--- TEXTE CITÉ ---

Protection du patrimoine culturel au Kosovo: Piliers de la paix
Päivi Nikander et Valerie Zirl
«La culture est en première ligne des conflits – elle devrait être en première ligne de l’édification de la paix» Irina Bokova, Directrice générale de l’UNESCO
Le conflit qui a eu lieu au Kosovo en 1998–1999, comme de nombreux conflits armés modernes, était un affrontement identitaire, le résultat d’un litige entre des groupes d’une société formés autour d’une culture commune. Chacun de ces groupe a pris spécialement pour cibles des monuments culturels et religieux considérés comme des symboles visuels appartenant au groupe adverse. Des centaines de mosquées et d’autres sites religieux islamiques, des bazars historiques, un grand nombre de kullas (maisons albanaises traditionnelles en pierre), ainsi que des monuments religieux orthodoxes serbes, ont été endommagés ou détruits pendant et après le conflit. Lorsque les violences interethniques ont ressurgi brièvement, mais violemment, en mars 2004, des églises et monastères orthodoxes serbes répartis dans différentes régions ont été pris pour cibles par des groupes d’émeutiers albanais.

--- DONNÉES ---

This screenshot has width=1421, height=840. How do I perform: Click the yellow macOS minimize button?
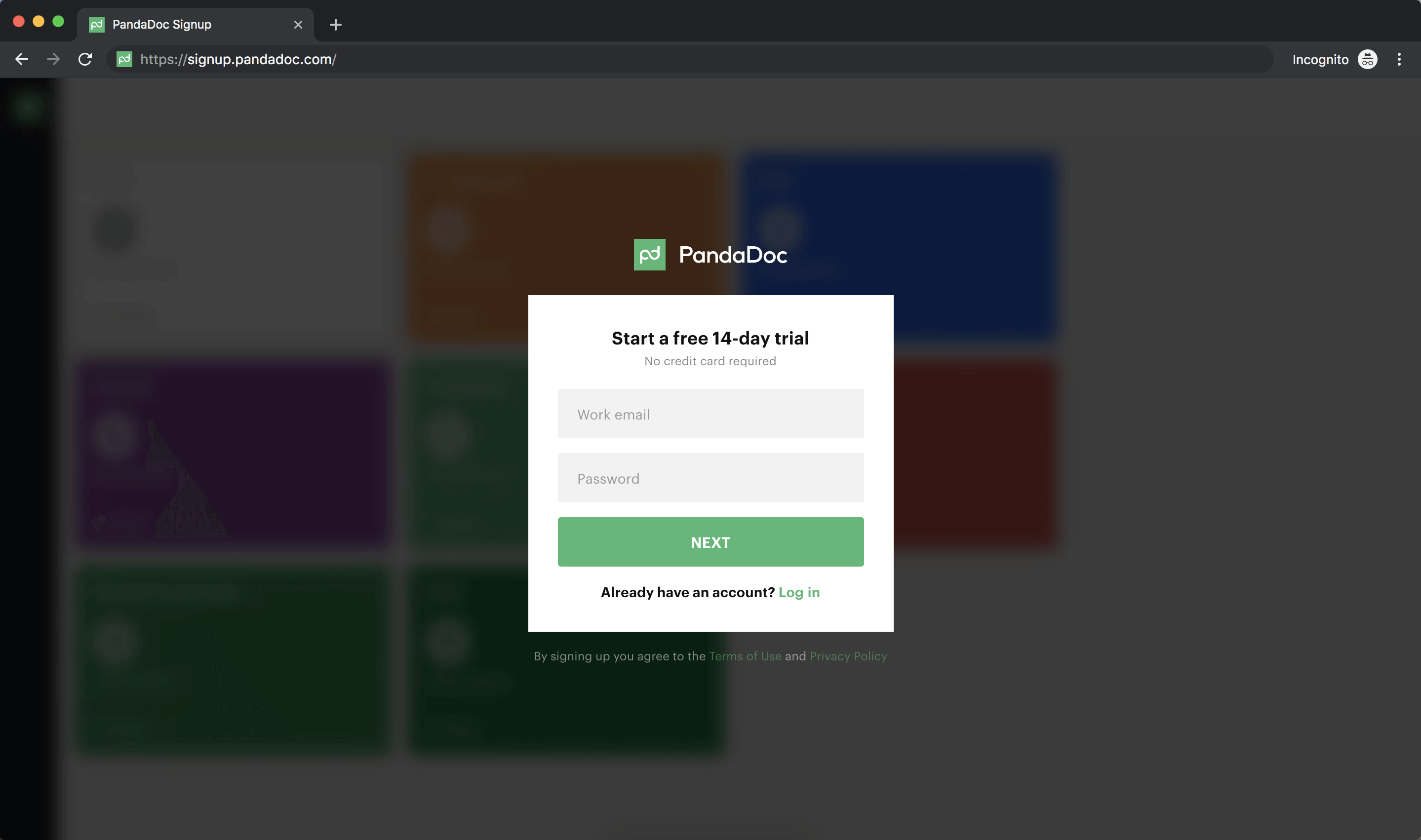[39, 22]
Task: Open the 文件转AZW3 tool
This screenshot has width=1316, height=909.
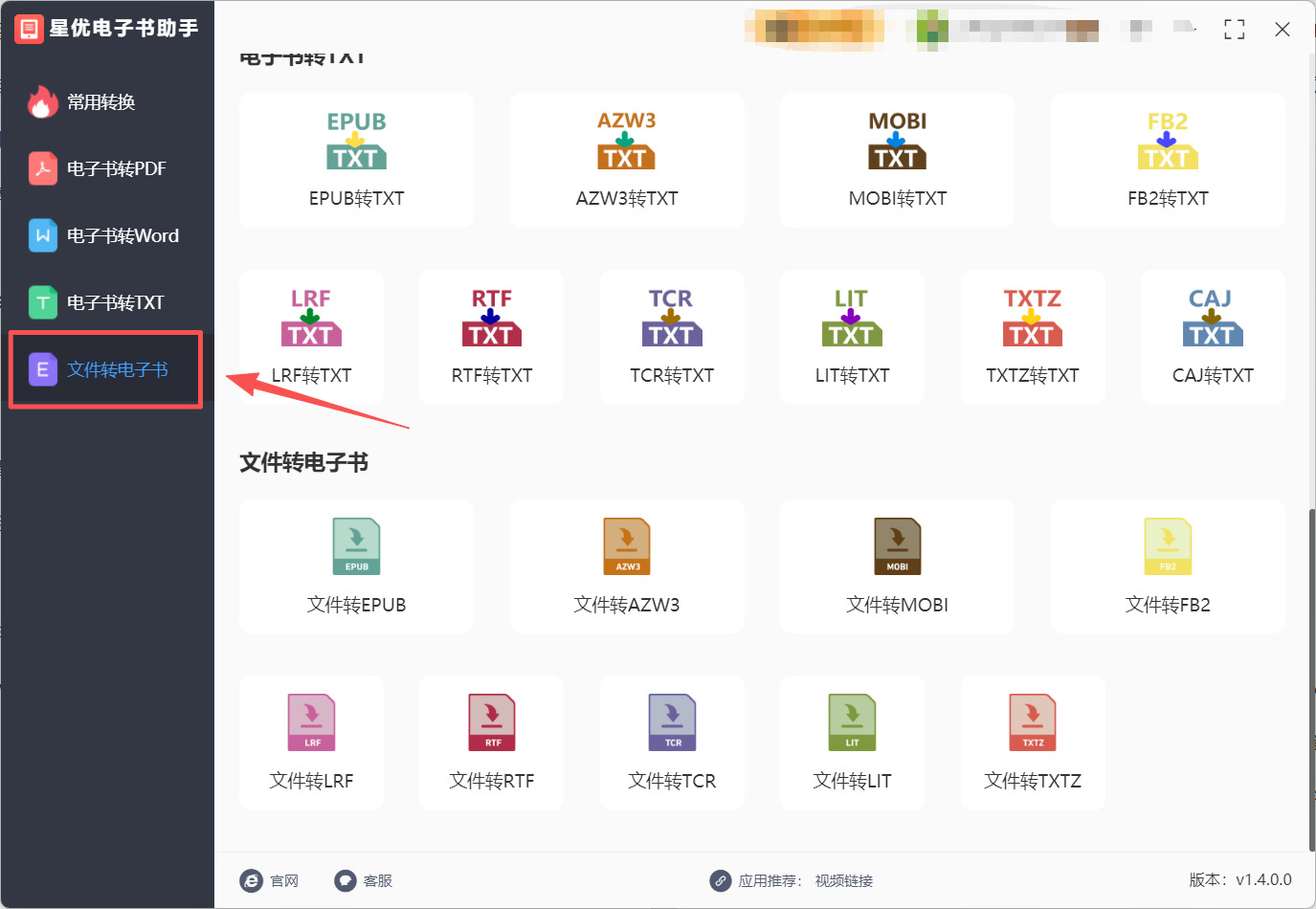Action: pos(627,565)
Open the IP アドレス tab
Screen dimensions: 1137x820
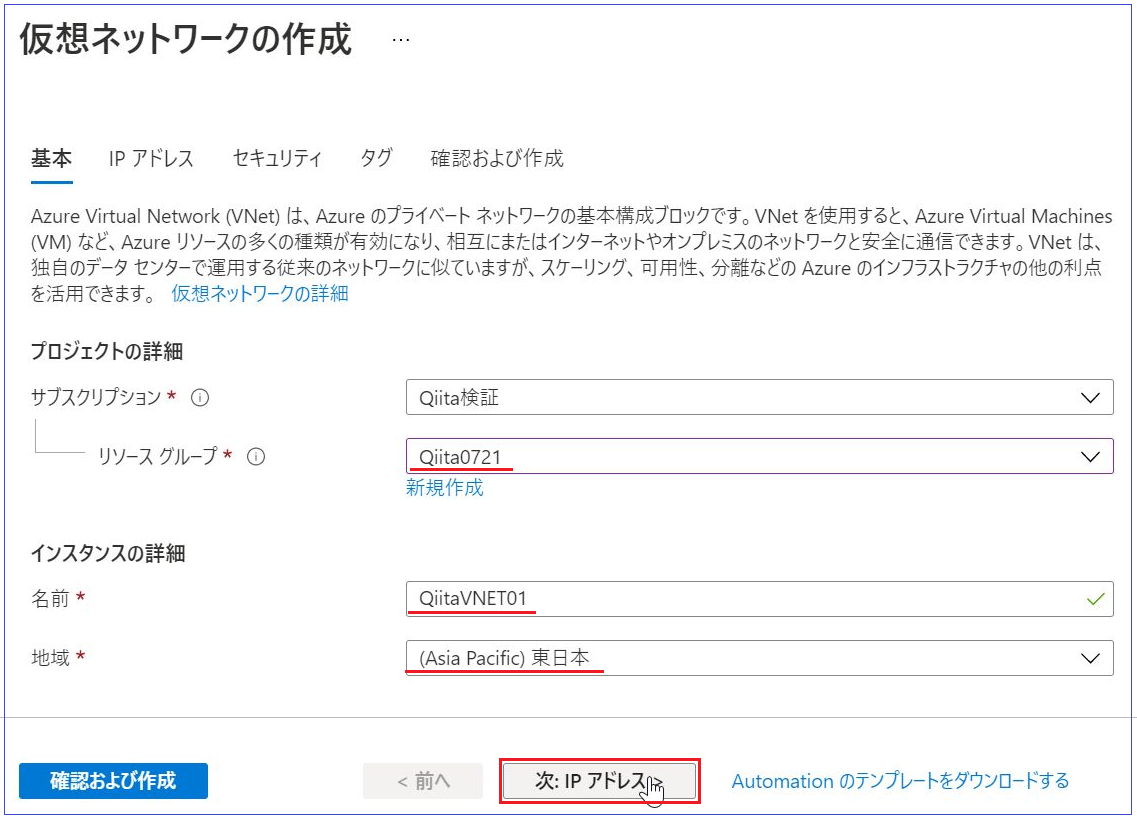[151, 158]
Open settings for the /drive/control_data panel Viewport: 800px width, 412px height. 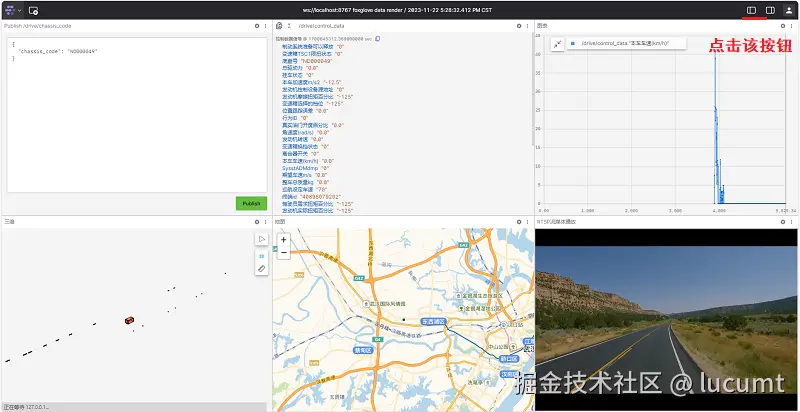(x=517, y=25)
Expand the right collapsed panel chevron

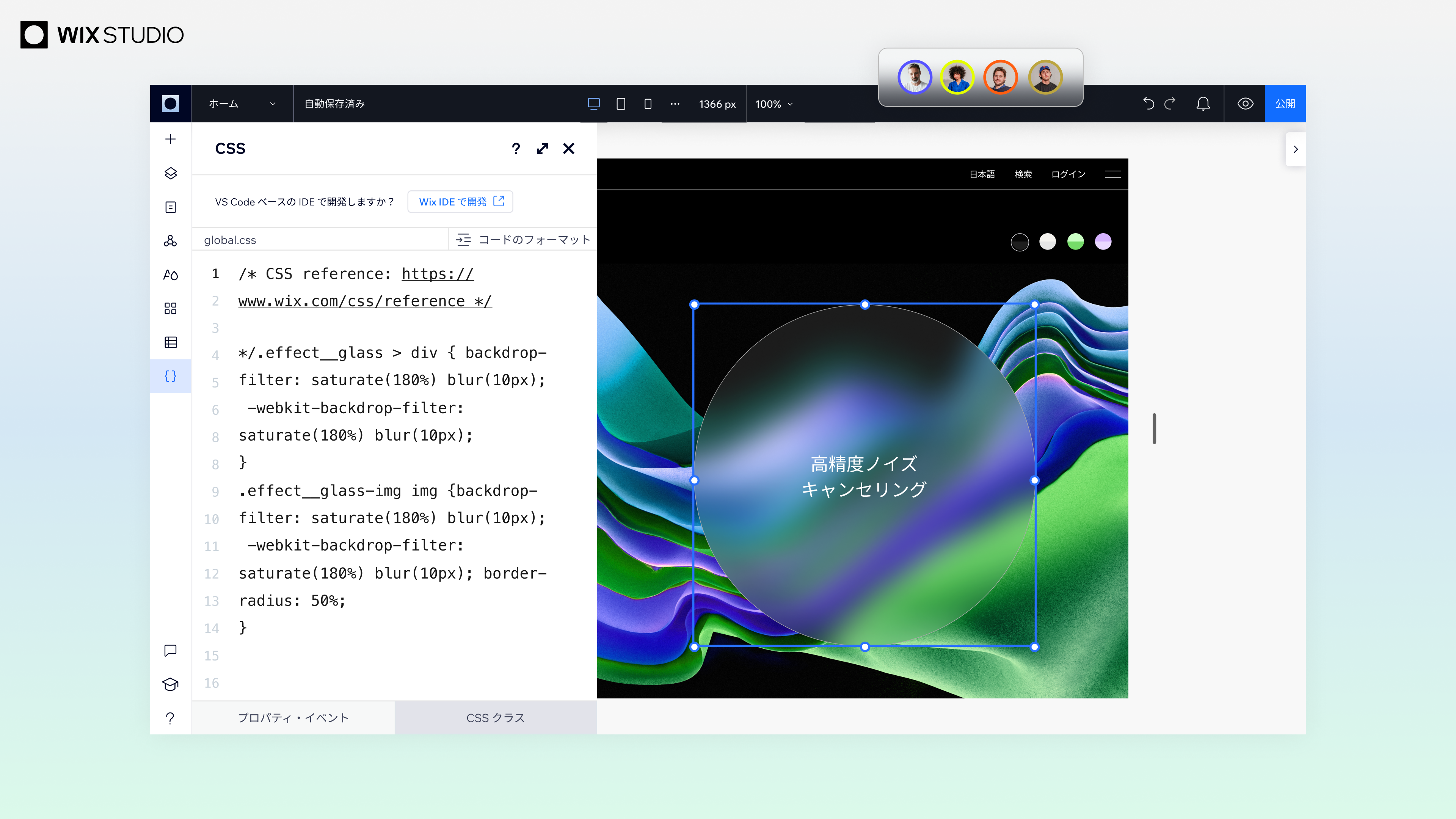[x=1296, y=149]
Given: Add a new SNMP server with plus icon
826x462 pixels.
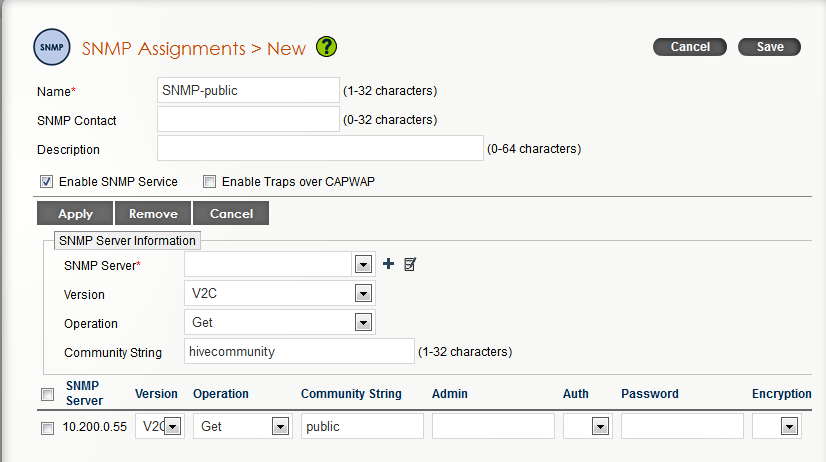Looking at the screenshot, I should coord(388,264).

---

» TRAVAIL DEMANDÉ
Recopiez mot pour mot l'intégralité du texte sur la protection du patrimoine culturel au Kosovo.

» RÉPONSE COMPLÈTE
Protection du patrimoine culturel au Kosovo: Piliers de la paix
Päivi Nikander et Valerie Zirl
«La culture est en première ligne des conflits – elle devrait être en première ligne de l’édification de la paix» Irina Bokova, Directrice générale de l’UNESCO
Le conflit qui a eu lieu au Kosovo en 1998–1999, comme de nombreux conflits armés modernes, était un affrontement identitaire, le résultat d’un litige entre des groupes d’une société formés autour d’une culture commune. Chacun de ces groupe a pris spécialement pour cibles des monuments culturels et religieux considérés comme des symboles visuels appartenant au groupe adverse. Des centaines de mosquées et d’autres sites religieux islamiques, des bazars historiques, un grand nombre de kullas (maisons albanaises traditionnelles en pierre), ainsi que des monuments religieux orthodoxes serbes, ont été endommagés ou détruits pendant et après le conflit. Lorsque les violences interethniques ont ressurgi brièvement, mais violemment, en mars 2004, des églises et monastères orthodoxes serbes répartis dans différentes régions ont été pris pour cibles par des groupes d’émeutiers albanais.